[Start SOURCE PASSAGE]

For example, telecommunications companies are looking to exploit big data to target market content to set-top boxes, target rate plans and bundles, improve quality-of-service and offload expensive data warehouses. What's interesting about these examples is that, while big data is being used for new applications with new data, it is also possible to use big data to transform existing applications and use cases.
[ IN DEPTH: How to manage big data overload ]
One of the drivers for big data solutions is the need to harness fast-growing data. In the past, a telecom billing application dealt with one phone per customer and something in the neighborhood of 100 calls a month. Today, telecom billing applications must deal with an explosion of devices, voice, text and data plans.
In his 1990 book, "Microcosm: The Quantum Revolution in Economics and Technology," George Gilder wrote about how technology was changing business, economics and even the very nature of how markets function through the introduction of ever smaller, more powerful yet affordable, microchips and computing systems.
Gilder followed up with the book "Telecosm," which discusses how the telecommunications revolution, including broadband, would connect people, computers and businesses in entirely new ways. Each of these waves predicted how exploiting the increasingly abundant and "free" resource (microprocessors in "Mircocosm" and bandwidth in "Telecosm") would be an engine of change and wealth creation.
We are now on the cusp of a third wave -- a "Datacosm" -- that will enable organizations to exploit abundant and fast-growing data. To be ready to leverage big data, enterprises need the best and latest tools in order to analyze and exploit all of their unstructured and structured data. Hadoop, a framework that enables the analysis of vast amounts of structured and unstructured data on a cluster of commodity servers, has emerged as the most important technology for the Datacosm.

[End SOURCE PASSAGE]
[Start EXTRACTED RECORDS]

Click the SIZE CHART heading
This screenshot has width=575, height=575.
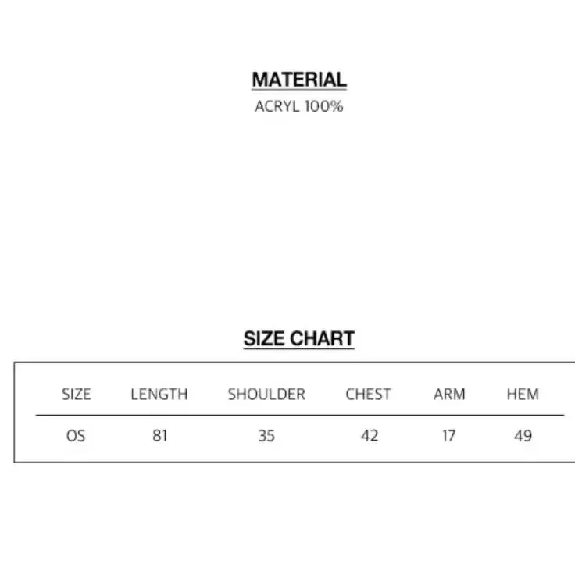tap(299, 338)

[End EXTRACTED RECORDS]
[Start EXTRACTED RECORDS]

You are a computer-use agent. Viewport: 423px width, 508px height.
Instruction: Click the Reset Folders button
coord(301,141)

[End EXTRACTED RECORDS]
[Start EXTRACTED RECORDS]

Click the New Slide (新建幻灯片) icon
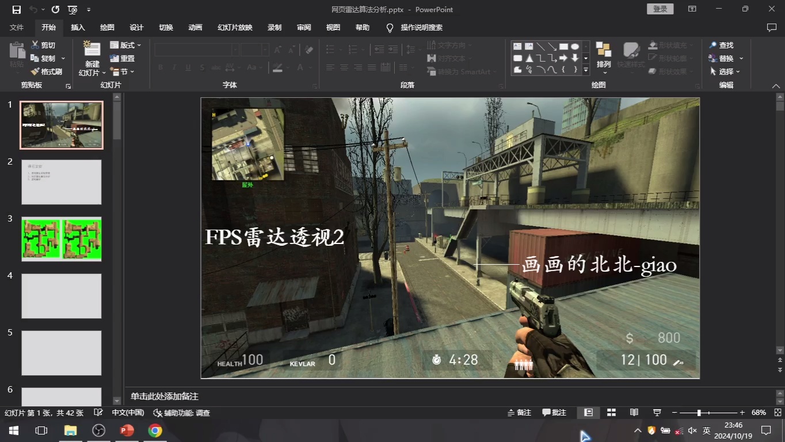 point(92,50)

[End EXTRACTED RECORDS]

## EXERCISES
A: According to the big data passage, what framework has emerged as the most important technology for the Datacosm?
B: Transcribe the part of the big data passage that opens with the words containing "For example, telecommunications" and closes with "and data plans.".
Rely only on the big data passage for what comes next.

## SOLVED TASKS
A: Hadoop

B:
For example, telecommunications companies are looking to exploit big data to target market content to set-top boxes, target rate plans and bundles, improve quality-of-service and offload expensive data warehouses. What's interesting about these examples is that, while big data is being used for new applications with new data, it is also possible to use big data to transform existing applications and use cases.
[ IN DEPTH: How to manage big data overload ]
One of the drivers for big data solutions is the need to harness fast-growing data. In the past, a telecom billing application dealt with one phone per customer and something in the neighborhood of 100 calls a month. Today, telecom billing applications must deal with an explosion of devices, voice, text and data plans.